While exploring any investment opportunity, the default question for an investor is, "What is going to be my return?". The answer that usually follows is a simple percentage or an empirical value of profitability. However, this simple percentage can be expressed in many ways and formulas with each having its own significance.  

Through this blog, let us untangle the various ways of measurement by looking at Aditya's investment options:

Aditya wants to invest  INR 100 today and wants this investment to fetch him INR 300. He has three options for investment with different time periods and uses three different metrics - ROI (Return on Investment), IRR (Internal Rate of Return), and CAGR (Compounded Annual Growth Rate) to evaluate the options:

Aditya's investment Analysis

This analysis shows that despite the same invested amount (INR 100) and the same returns (INR 300), the percentage returns are different for different time periods. The financial jargon for this difference is  ‘Time value of money’. To put it in simpler words, the value of INR 300 earned will be higher at the end of one year compared to its value at the end of five or ten years. This means that the money’s worth starts reducing with time. Time is therefore an important factor for evaluating returns. 

Let us dive deep into each metric to understand them better: 

Return On Investment (ROI):

It is to be noted that ROI remains constant in all of Aditya's investment options. It was 200% at the end of one year, five years and even at the end of ten years. This indicates that ROI does not give any importance to the timing of the returns. It only considers the absolute amount of return generated. 

Compounded Annual Growth Rate (CAGR): 

CAGR represents the compounded growth rate of the investments made. It helps to estimate the average annual growth over a given time period. One can understand that a single investment doesn't provide a constant rate of return every year, as it varies year on year. And, as one reinvests then one needs to know the profit earned on all the investments together. 

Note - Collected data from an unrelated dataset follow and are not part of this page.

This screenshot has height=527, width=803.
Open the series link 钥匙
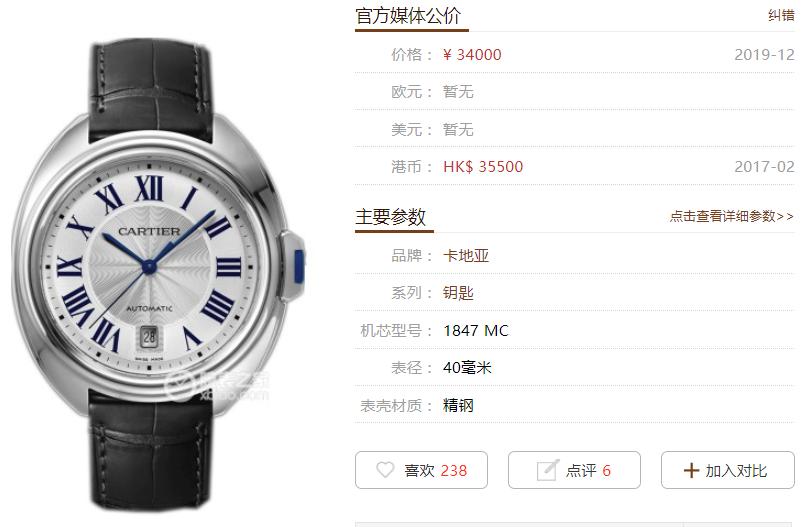[458, 293]
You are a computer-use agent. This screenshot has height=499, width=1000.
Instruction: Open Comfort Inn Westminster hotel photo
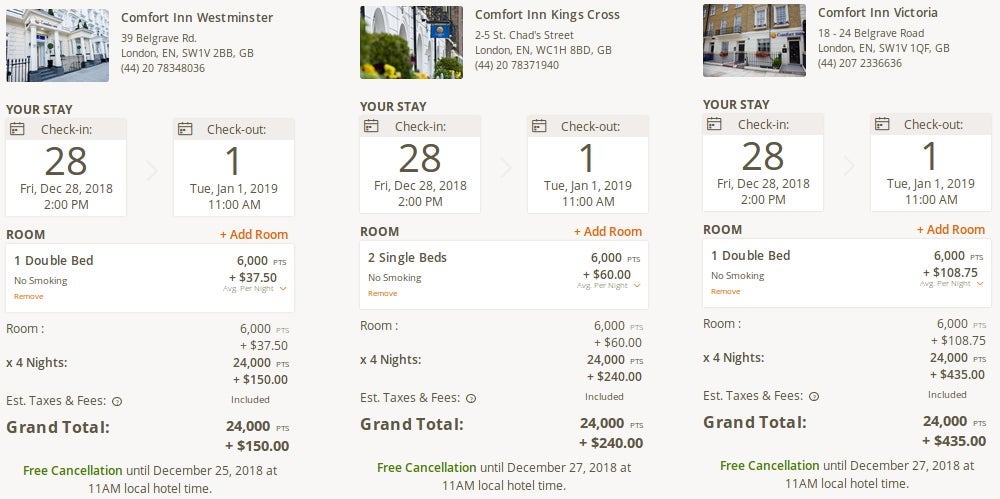click(x=57, y=44)
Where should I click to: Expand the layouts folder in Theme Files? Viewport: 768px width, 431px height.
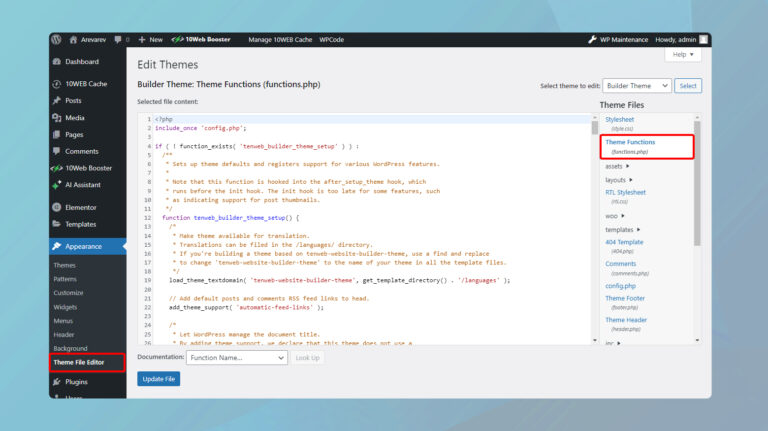(x=620, y=179)
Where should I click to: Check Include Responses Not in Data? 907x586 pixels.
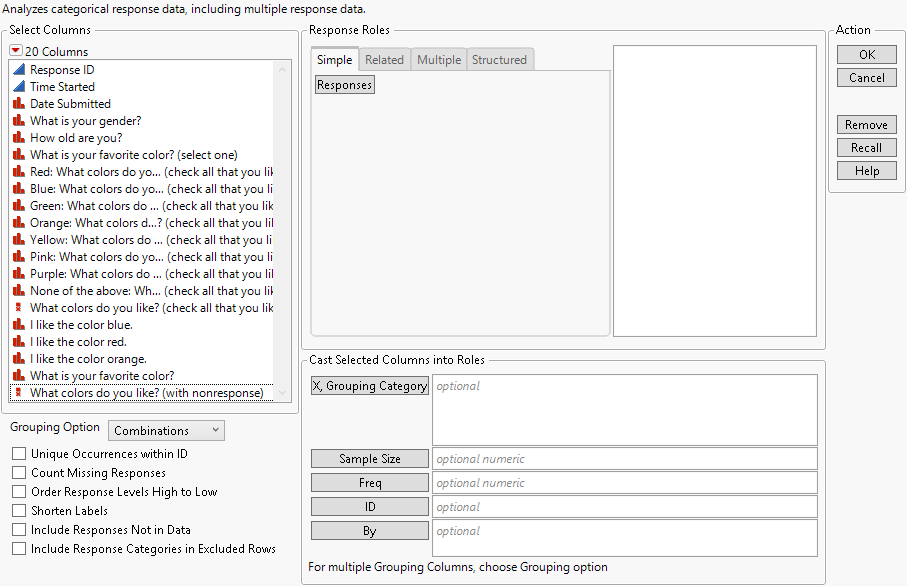(x=17, y=529)
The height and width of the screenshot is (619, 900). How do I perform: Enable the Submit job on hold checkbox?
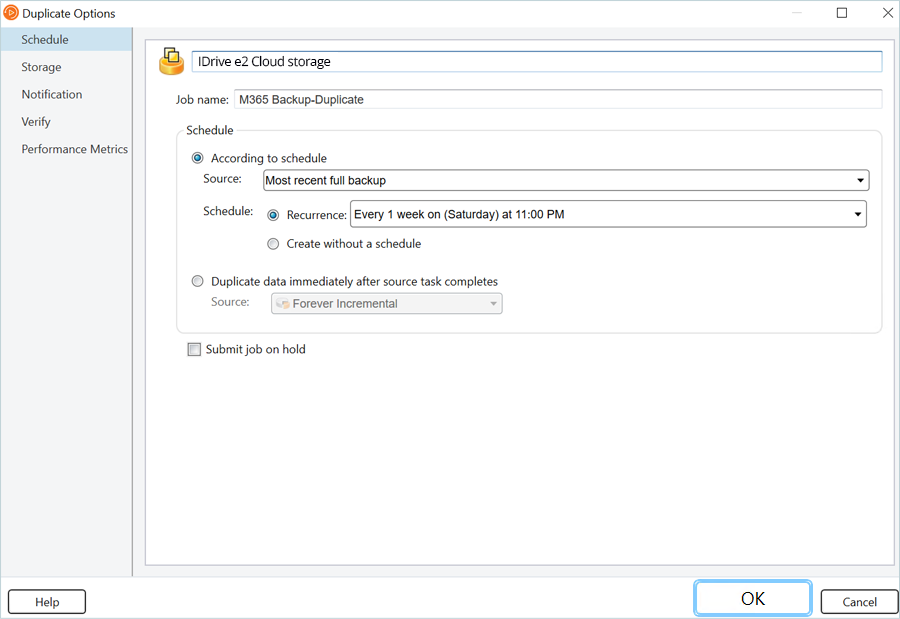(194, 350)
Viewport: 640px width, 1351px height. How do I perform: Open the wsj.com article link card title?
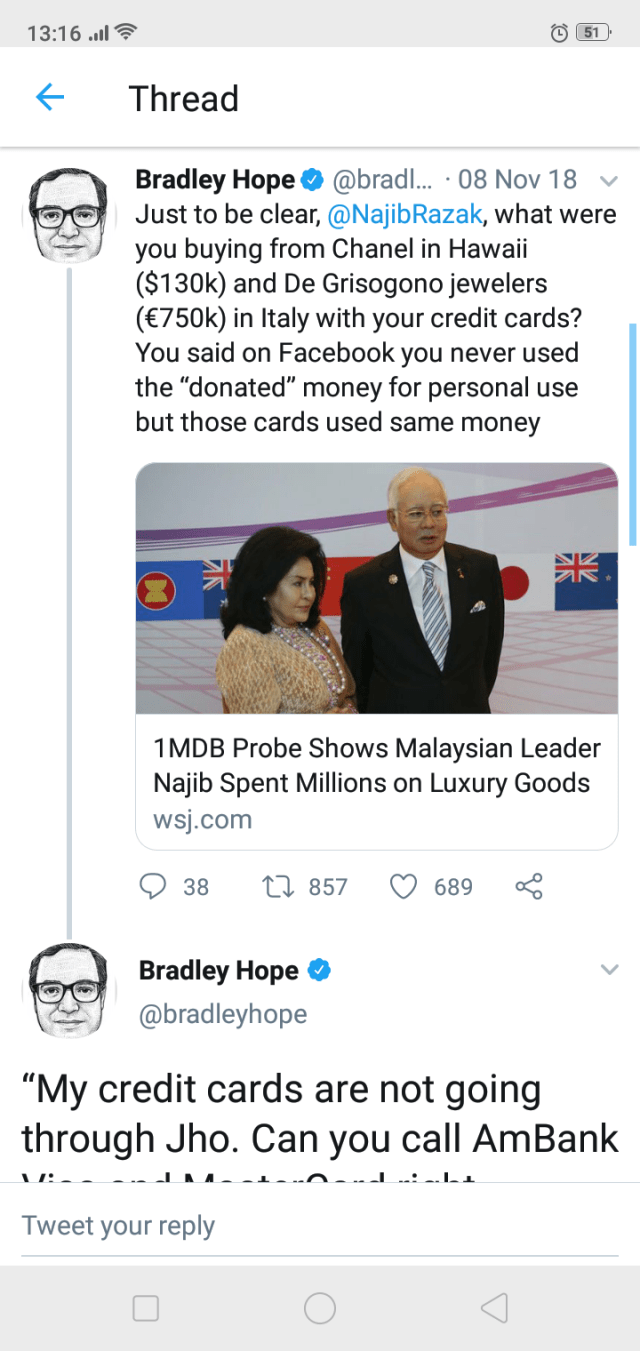coord(376,765)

Therefore, CAGR comes into play here, So for Aditya's five-year investment, CAGR tells the extent of return provided every year during the tenure. However, this is applicable only if he reinvest gains every year. Unlike, the absolute rate of returns, CAGR takes into account the period for which he stayed invested in the given avenue. 

Let’s look at the below table to check the year on year cash flows:

Table: Indicative of cash flows during 5 year investment time frame.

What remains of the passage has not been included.